Last update: Wednesday 2/7/24
Welcome to our 5Jan24 TL;DR summary about the past week's top AI stories on our "Useful AI News" page ➡ GenAI related comments by CEOs during investor conference calls about the latest quarterly reports from Google, Apple, Amazon, and Microsoft
A. TL;DR ... Top 4 stories in past week ...
Our top stories last week were about the Big Tech Five minus Facebook, i.e., about Amazon, Apple, Google, and Microsoft.
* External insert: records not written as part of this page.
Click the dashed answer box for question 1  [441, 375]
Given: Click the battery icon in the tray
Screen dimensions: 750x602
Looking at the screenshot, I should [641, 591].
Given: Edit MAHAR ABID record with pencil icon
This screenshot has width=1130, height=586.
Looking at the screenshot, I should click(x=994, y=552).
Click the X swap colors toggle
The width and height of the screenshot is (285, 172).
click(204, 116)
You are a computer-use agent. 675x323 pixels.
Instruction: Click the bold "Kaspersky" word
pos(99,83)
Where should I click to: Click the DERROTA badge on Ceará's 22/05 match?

To be specific, our stories related to GenAI comments made by their CEOs during investors' conference calls that discussed their last quarterly earnings reports.
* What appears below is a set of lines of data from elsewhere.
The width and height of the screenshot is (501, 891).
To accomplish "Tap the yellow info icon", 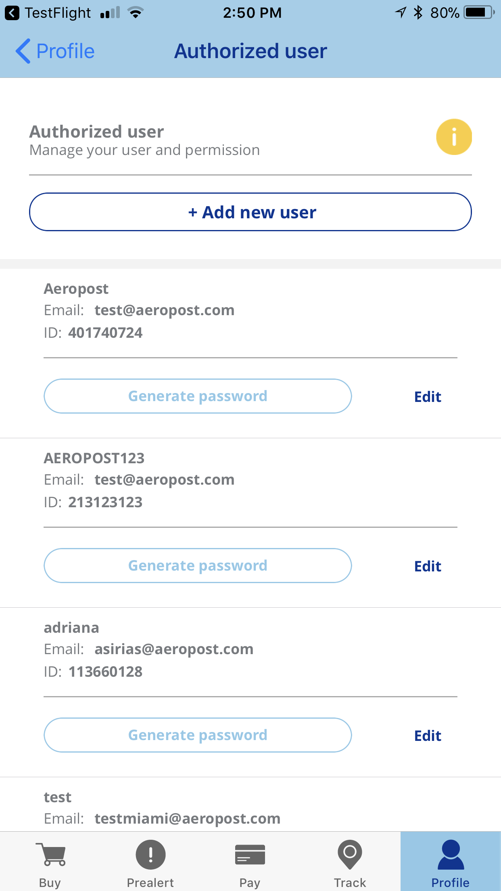I will (x=454, y=137).
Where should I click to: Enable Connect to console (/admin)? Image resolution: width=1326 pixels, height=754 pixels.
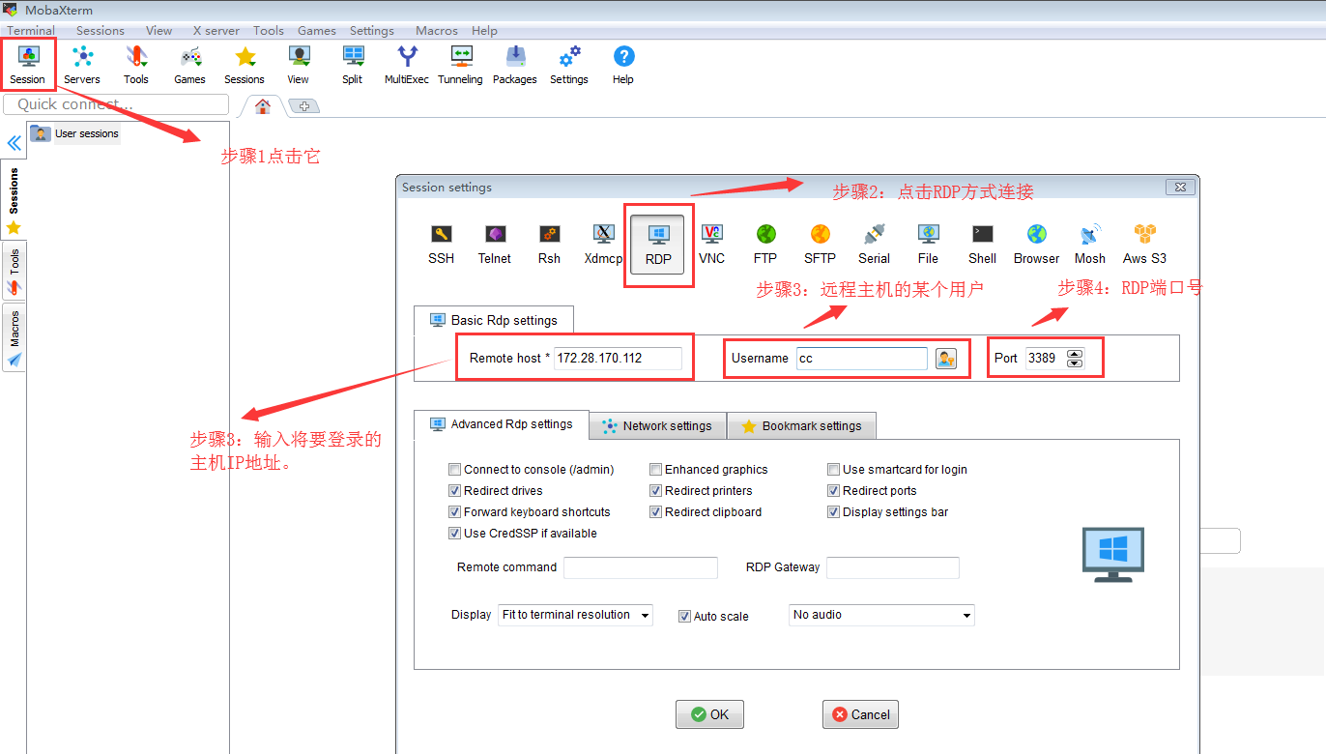coord(454,469)
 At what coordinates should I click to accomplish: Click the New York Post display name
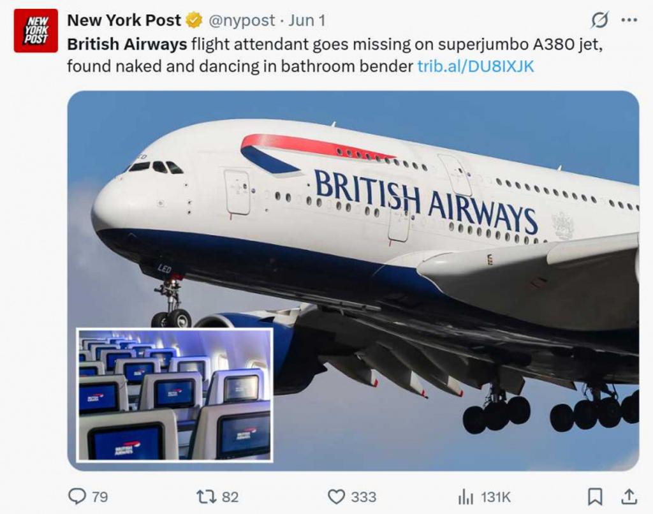click(124, 20)
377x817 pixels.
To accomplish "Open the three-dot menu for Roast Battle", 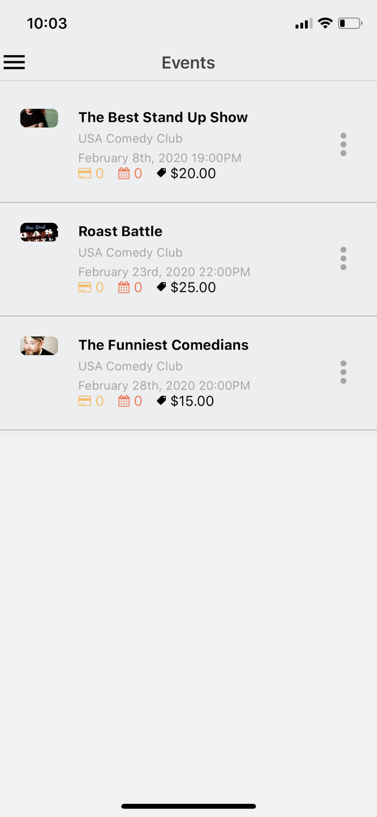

The challenge to the Big Tech CEOs was straight-forward: If a company was making billion dollar investments in generative AI, its CEO had to (1) identify a large market segment wherein the CEO's company was dominant, and (2) convince potential investors that the company had a strategy that would enable it to use generative AI to derive substantially larger revenue streams from that segment.
At this point, Facebook has invested billions upon billions into the virtual reality of the "metaverse", but not in generative AI; so its massive increase in profits in the last quarter was not related to its celebrity chatbots or to any other applications of GenAI.
1) Google's large, but diappointing earnings
According to the Wall Street Journal, "Sales in Google’s cloud-computing business climbed 26%, recovering somewhat following a disappointing third quarter that some investors viewed as a sign of weak demand for the company’s AI services."
Similarly, the NY Times commented that "Alphabet, Google’s parent company, on Tuesday reported search revenue and a profit margin for its latest quarter that fell short of Wall Street’s expectations, in a sign that growth in its flagship business and recent layoffs, intended to cut costs, were not enough to offset its growing investment in artificial intelligence."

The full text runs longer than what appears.